The report demonstrates that from the outset of the war, it was this view that informed the decisions of both the government and the IDF. The report relates a notable exchange between Foreign Minister Tzipi Livni and Halutz during the cabinet meeting on July 12 when the decision to go to war was made. Livni asked Halutz, "What is victory?"
Halutz responded, "There is no victory here….What we need to do is to respond with a sufficiently strong reaction that will call the international forces to get involved and to intervene at the proper intervention points in order to place pressure on the right forces." Livni testified before the commission that the next day the Foreign Ministry began preparing position papers setting out the government's preferred end state: foreign forces on the border separating the IDF from an undefeated H
izbullah.
The Winograd Committee members' adherence to the Left's worldview comes across clearly in their praise for UN Security Council Resolution 1701 which set out the conditions for the cease-fire.
The report maintains, "Resolution 1701 and the processes that fostered it reflect some important achievements for Israel. Hizbullah isn't sitting on the border, and its ability to initiate attacks on soldiers or northern communities has been significantly downgraded. It is possible that the decision, and the processes that engendered it, can provide an opening to positive regional developments."
By claiming 1701 an achievement, the Winograd Committee pulled the rug out from under the entire rationale of their criticism of the war. After all, the aim of war is to improve a state's position vis-a-vis its enemy.
If Israel achieved this goal towards Hizbullah through Resolution 1701, then the rest of the report's critique of Olmert, Peretz, Halutz and the rest of the government and military makes little sense. At most they are guilty of bumbling Israel to victory rather than leading us there in an orderly fashion. If 1701 was an achievement, then far from attacking them, the report should be applauding them.
The Winograd Report states repeatedly that the commission was formed due to the public's sense that the war had been lost and its concomitant demand for an accounting by the government. Yet, the public's sense of defeat is borne out by the text of Resolution 1701.
Resolution 1701 places Israel, a sovereign state, on the same level as Hizbullah, an illegal terrorist organization. The resolution gives international legitimacy to Hizbullah's continued existence as an Iranian-run sub-national paramilitary organization in Lebanon. Indeed, it makes no mention of either Syria or Iran in whose service Hizbullah fought and at whose pleasure Hizbullah exists.
The international forces that Israel was so keen to see deployed along the border today serve as a buffer protecting Hizbullah from the IDF and allowing it to redeploy its forces in South Lebanon and rearm without fear of the IDF.
So what comes across most clearly in the Winograd Report is the committee members' desire to ignore the fact that the Second Lebanon War was a war of ideas no less than a war on the battlefield.
Last summer Israel had the opportunity to expose the truth about the nature of the war being fought against it. It had the opportunity to assert itself as a vital ally of the US. It had the chance to defeat the leftist narrative of peace which claims that there is no difference between the IDF and the terror forces attacking Israeli society and so there is no reason to seek to defeat them; and which claims that the war against Israel is not connected to the global jihad.

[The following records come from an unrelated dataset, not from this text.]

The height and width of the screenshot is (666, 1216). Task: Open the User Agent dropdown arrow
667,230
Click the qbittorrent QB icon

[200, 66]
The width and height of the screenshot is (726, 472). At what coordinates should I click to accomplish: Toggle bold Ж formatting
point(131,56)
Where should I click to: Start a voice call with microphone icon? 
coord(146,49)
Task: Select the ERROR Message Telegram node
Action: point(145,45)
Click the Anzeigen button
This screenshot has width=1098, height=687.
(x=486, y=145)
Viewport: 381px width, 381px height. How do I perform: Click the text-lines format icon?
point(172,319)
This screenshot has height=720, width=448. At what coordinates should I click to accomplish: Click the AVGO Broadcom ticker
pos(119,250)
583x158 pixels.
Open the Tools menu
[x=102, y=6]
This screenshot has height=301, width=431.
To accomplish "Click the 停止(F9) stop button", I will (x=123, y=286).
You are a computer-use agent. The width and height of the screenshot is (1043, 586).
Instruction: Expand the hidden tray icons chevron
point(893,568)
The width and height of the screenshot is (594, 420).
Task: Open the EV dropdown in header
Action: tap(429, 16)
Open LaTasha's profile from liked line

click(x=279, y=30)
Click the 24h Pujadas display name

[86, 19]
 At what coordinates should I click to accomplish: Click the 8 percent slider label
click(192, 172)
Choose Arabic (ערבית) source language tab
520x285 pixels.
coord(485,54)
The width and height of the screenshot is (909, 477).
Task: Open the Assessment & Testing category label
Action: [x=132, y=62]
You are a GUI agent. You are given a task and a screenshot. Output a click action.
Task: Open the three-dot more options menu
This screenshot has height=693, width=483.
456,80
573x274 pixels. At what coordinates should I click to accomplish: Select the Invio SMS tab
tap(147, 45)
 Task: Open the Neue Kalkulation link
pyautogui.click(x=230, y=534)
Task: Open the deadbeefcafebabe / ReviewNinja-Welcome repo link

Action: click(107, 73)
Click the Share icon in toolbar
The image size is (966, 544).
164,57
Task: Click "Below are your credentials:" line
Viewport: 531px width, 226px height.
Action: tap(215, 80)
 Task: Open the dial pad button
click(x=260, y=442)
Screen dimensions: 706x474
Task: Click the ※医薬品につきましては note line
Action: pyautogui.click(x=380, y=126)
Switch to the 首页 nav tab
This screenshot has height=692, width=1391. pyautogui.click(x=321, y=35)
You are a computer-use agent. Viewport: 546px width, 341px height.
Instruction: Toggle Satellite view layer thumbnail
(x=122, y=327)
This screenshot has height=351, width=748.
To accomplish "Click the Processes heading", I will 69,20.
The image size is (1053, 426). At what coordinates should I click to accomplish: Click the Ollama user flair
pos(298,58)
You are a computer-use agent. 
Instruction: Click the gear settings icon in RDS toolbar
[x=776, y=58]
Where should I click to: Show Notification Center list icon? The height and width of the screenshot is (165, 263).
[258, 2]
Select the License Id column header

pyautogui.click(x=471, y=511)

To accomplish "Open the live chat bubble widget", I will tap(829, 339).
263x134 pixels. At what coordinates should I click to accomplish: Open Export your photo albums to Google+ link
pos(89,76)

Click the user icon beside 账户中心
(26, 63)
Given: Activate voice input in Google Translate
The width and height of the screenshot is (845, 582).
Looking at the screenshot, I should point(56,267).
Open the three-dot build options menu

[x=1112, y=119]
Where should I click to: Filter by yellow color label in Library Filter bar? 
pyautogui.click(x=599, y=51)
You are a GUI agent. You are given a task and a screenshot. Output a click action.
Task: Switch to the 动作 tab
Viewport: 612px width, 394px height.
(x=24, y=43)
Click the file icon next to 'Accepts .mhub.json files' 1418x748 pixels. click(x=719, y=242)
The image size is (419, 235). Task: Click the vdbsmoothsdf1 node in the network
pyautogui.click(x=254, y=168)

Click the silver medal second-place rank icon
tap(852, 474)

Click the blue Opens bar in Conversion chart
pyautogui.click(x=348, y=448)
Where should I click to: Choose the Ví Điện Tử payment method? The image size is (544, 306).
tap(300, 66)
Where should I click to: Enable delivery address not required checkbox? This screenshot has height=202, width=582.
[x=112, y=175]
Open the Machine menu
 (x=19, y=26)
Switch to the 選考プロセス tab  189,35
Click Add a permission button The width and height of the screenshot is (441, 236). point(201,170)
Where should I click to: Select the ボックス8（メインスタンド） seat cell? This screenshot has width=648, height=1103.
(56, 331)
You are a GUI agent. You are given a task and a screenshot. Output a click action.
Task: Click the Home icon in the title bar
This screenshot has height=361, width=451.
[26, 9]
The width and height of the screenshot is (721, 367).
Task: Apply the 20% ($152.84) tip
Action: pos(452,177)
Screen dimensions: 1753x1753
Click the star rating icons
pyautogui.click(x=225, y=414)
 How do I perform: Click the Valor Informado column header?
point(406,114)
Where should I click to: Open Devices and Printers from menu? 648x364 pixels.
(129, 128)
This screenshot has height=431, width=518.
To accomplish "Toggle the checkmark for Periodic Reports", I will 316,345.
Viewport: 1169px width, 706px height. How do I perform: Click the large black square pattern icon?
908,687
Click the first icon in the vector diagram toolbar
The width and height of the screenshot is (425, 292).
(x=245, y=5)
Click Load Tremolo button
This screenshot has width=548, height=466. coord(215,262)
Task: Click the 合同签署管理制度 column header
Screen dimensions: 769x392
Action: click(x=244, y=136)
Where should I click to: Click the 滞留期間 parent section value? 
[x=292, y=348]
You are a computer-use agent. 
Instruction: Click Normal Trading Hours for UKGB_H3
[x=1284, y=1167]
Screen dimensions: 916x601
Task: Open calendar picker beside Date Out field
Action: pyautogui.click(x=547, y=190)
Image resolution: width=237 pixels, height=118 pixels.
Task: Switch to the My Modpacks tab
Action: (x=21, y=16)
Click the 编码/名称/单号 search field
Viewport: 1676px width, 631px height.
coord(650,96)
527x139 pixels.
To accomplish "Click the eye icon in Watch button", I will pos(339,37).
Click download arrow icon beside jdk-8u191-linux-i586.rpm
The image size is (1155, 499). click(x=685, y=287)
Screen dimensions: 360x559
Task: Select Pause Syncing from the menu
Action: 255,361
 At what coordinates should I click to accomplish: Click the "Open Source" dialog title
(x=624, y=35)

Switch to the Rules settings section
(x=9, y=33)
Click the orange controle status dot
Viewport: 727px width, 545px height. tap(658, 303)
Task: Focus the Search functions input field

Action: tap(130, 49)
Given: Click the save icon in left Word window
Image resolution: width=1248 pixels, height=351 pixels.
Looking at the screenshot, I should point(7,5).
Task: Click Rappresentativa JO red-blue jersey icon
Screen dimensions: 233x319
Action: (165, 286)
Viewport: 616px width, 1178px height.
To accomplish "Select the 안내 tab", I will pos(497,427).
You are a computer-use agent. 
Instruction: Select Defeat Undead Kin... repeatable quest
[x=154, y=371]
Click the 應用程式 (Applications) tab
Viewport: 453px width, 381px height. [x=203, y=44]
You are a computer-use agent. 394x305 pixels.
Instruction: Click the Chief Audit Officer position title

It is too early to know how the political drama now unfolding in Israel will pan out. But what Rice's current misdirection of the war on all fronts, and the emboldening of Israel's enemies and the forces of global jihad throughout the world show clearly is that last summer Israel lost two wars, not one. And if we wish to win the next war, replacing the government will be insufficient. We also need to dump the leftist narrative of peace which brought us both our current crop of failed leaders, and last summer's defeat.